For too long now, a person suffering from Obsessive Compulsive Disorder (a.k.a OCD) has always been assumed as one simply being overly fixated on cleanliness, tidiness and everything being in order. In reality, it’s not that simple. OCD is a form of chronic mental/anxiety disorder in which a person has reoccurring thoughts and behaviours that he or she feels the need to repeat over and over; this urge cannot be controlled. Although one of the compulsions related to OCD does include excessive cleaning and the need to order and arrange (and rearrange) things in a very particular and precise way, the disorder is not limited to this symptom. The symptoms of being overly obsessive and compulsive can oftentimes disrupt the daily activities of a person suffering from OCD.
Recently, actress Amanda Seyfried has opened up to Allure about her own experiences living with obsessive compulsive disorder, and how the stigma that surrounds taking psychiatric medication still very much exists.
“I’m on Lexapro, and I’ll never get off of it,” she said.

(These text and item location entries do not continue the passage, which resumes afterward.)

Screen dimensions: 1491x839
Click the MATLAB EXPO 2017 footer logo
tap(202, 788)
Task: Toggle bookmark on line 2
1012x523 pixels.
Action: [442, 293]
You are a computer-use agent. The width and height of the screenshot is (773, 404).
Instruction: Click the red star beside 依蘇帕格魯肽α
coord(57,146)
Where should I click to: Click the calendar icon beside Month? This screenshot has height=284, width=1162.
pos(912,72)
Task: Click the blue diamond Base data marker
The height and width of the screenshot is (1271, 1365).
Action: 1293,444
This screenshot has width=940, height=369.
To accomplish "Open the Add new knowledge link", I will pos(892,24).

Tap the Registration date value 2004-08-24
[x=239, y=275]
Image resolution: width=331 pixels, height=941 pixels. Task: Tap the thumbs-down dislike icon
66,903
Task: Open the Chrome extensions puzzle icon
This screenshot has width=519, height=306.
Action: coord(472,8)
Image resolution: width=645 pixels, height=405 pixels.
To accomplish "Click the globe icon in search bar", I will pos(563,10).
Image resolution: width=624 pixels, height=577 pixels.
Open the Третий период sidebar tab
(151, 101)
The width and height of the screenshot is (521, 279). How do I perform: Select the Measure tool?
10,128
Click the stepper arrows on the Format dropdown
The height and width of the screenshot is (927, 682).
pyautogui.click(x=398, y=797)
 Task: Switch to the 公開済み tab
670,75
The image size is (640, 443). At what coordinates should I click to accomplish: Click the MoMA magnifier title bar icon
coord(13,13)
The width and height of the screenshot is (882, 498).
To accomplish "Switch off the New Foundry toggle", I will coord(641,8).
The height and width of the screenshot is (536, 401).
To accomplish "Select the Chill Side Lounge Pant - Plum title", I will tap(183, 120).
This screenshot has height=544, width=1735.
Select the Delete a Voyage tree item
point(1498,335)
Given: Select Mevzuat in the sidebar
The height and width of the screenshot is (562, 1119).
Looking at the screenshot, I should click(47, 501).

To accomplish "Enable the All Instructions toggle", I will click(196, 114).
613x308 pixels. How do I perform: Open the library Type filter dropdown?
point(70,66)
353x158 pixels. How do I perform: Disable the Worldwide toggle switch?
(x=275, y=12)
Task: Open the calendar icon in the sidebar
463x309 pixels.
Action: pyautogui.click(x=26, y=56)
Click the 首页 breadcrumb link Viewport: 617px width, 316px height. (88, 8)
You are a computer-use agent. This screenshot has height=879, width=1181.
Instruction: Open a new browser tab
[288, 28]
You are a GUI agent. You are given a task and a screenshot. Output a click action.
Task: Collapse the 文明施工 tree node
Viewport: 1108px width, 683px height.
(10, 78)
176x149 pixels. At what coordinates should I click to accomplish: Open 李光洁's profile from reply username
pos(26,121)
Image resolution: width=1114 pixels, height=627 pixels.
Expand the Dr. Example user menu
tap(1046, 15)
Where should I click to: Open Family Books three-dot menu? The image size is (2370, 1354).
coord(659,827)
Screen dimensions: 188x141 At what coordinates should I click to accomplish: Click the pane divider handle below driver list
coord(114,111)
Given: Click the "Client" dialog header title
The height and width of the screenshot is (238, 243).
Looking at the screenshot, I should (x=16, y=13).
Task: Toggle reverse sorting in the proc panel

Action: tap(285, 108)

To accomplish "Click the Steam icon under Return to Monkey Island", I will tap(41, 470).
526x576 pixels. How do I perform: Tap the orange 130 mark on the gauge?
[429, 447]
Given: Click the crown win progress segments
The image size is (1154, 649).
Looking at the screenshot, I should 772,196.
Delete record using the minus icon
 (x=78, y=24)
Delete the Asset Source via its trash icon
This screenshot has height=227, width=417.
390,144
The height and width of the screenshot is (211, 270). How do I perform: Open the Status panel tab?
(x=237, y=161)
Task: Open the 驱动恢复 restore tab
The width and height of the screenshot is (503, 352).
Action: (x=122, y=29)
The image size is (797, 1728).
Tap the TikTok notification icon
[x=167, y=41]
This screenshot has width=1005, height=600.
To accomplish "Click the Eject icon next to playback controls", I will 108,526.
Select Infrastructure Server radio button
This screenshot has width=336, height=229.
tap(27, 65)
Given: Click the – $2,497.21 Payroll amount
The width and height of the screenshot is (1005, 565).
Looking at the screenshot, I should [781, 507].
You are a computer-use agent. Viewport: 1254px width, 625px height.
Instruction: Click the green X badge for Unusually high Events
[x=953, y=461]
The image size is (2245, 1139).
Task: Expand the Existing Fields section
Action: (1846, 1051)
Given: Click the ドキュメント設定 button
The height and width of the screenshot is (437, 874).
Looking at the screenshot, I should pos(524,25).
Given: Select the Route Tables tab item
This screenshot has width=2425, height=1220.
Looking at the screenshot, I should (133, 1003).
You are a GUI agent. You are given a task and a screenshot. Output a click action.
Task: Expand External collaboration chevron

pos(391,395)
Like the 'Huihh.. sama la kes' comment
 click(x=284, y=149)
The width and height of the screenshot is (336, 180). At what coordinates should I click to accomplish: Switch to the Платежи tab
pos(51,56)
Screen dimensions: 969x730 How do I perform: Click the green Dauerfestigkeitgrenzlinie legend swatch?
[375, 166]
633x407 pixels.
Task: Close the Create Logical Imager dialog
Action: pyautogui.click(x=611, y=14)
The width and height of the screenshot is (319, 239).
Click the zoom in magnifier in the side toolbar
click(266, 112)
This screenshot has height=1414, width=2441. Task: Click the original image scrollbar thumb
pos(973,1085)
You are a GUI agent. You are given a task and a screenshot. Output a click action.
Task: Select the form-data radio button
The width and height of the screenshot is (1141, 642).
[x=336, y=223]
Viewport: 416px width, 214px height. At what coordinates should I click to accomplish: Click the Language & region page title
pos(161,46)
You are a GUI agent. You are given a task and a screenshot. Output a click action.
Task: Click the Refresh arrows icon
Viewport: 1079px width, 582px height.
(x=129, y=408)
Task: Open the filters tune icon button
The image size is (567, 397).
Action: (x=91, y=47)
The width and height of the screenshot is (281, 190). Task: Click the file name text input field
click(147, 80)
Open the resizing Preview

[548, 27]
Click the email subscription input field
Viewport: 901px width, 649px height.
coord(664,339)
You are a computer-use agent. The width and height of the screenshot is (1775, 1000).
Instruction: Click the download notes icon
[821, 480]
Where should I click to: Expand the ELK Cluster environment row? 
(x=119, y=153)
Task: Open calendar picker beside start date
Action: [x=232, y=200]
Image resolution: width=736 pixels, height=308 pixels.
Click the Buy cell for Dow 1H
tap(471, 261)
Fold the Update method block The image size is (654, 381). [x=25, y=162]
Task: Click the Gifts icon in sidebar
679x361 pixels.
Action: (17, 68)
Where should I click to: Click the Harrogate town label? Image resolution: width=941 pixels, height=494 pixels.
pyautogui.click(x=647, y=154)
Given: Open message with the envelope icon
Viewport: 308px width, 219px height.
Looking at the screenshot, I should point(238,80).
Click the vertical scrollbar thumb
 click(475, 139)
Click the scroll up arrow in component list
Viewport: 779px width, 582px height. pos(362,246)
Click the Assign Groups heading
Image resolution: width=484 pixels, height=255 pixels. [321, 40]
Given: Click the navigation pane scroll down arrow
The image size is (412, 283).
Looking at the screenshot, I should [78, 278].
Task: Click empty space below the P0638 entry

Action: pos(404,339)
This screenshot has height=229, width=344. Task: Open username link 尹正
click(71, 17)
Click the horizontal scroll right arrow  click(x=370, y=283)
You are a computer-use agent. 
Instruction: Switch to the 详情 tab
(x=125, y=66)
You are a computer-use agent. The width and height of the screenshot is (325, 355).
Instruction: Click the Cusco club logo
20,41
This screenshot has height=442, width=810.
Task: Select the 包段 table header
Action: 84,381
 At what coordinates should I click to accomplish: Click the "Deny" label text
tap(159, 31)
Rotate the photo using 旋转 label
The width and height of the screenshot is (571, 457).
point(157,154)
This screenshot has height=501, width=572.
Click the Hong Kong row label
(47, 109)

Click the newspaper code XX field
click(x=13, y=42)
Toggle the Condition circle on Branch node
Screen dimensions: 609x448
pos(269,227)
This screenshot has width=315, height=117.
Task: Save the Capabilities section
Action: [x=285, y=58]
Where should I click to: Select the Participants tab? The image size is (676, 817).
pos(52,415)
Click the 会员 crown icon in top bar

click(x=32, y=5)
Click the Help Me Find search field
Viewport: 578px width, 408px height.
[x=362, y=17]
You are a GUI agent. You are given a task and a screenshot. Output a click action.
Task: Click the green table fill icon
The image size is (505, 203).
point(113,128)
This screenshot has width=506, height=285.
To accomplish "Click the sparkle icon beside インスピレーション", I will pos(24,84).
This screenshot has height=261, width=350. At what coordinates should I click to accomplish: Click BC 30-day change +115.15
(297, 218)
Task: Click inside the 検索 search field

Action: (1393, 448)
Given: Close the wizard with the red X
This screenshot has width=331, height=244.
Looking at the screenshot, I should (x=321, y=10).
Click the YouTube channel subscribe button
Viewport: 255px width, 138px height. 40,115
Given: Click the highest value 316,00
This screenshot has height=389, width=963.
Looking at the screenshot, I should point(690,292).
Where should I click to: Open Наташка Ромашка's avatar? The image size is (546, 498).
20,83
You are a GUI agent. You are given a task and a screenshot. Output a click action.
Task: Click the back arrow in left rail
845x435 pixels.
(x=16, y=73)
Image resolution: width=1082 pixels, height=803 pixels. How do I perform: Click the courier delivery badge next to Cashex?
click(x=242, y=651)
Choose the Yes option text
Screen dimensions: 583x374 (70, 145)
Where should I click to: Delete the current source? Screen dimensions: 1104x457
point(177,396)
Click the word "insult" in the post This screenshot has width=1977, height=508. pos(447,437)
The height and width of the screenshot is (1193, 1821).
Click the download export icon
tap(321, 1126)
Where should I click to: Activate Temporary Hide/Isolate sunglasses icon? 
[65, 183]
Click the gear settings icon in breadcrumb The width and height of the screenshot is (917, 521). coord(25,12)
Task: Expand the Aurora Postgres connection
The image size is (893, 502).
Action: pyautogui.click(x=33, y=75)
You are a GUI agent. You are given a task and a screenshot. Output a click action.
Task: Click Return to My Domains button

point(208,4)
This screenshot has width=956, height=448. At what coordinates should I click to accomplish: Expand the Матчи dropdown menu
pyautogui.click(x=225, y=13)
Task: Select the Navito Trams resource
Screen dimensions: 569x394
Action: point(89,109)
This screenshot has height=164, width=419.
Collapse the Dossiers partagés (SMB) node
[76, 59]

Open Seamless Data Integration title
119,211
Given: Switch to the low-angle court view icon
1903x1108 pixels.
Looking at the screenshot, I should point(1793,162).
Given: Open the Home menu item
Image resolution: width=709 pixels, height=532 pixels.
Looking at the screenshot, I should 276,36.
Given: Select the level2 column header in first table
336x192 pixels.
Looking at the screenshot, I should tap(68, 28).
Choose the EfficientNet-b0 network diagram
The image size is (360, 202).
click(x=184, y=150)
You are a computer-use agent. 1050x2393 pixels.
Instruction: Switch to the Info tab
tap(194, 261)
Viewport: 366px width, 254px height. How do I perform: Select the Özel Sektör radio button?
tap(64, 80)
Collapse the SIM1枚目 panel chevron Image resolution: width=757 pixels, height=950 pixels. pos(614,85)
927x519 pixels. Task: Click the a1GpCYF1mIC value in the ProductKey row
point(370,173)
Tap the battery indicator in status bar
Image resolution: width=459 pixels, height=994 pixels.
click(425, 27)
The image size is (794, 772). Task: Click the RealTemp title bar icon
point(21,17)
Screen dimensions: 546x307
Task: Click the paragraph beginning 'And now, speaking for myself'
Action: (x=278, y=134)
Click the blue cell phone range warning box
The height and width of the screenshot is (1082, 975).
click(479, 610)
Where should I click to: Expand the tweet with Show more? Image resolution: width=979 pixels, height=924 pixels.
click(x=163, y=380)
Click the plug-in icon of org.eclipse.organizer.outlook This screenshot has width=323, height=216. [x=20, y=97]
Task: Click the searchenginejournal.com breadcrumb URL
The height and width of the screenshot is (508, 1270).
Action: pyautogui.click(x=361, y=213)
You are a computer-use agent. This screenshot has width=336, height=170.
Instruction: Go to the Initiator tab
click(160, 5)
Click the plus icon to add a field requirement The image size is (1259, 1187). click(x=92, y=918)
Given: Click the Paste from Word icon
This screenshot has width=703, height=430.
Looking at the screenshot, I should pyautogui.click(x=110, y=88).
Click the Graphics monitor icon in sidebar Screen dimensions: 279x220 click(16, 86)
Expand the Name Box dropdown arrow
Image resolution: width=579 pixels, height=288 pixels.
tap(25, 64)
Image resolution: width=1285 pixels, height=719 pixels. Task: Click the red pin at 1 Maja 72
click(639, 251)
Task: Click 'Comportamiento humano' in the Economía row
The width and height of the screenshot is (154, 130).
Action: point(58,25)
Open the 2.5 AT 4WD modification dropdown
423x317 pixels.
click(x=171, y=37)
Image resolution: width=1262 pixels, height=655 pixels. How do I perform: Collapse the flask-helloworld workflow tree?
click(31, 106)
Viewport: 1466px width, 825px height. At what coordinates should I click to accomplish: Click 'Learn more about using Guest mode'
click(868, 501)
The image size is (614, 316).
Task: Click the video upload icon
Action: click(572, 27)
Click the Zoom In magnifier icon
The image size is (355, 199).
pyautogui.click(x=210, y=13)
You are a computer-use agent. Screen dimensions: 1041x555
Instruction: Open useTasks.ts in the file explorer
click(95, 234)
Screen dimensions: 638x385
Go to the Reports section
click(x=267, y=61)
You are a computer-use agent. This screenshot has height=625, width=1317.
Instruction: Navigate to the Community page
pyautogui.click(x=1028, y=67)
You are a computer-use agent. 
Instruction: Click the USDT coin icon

Seyfried stated that she has been taking the psychiatric drug to fight her OCD for 11 years. “I’m on the lowest dose, and I don’t see the point of getting off of it. Whether it’s placebo or not, I don’t want to risk it.”
“What are you fighting against?” the actress asked, regarding pressures of coming off a drug for mental disorders. “Just the stigma of using a tool?” Due to the fact that mental illnesses do not have the same awareness and urgency compared to physical illnesses, Seyfried made a point about how “it [mental disorders] should be taken as seriously as anything else… You don’t see the mental illness: It’s not a mass; it’s not a cyst, but it’s there. Why do you need to prove it? If you can treat it, you treat it.”
Seyfried also described one of her experiences with health anxiety that is stemmed from OCD. Fortunately she has managed to get it under control as well.
“I had pretty bad health anxiety that came from the OCD and I thought I had a tumor in my brain. I had an MRI, and the neurologist referred me to a psychiatrist. As I get older, the compulsive thoughts and fears have diminished a lot. Knowing that a lot of my fears are not reality-based really helps.”
The awareness for mental illnesses is seeing a slow rise, and it’s good that celebrities are able to open up and talk about it freely without shame or stigma. Those who are currently battling mental disorders can look up to them for inspiration and support, as well as to show that mental health is a priority, and to encourage people in our society to be more open and educated about it.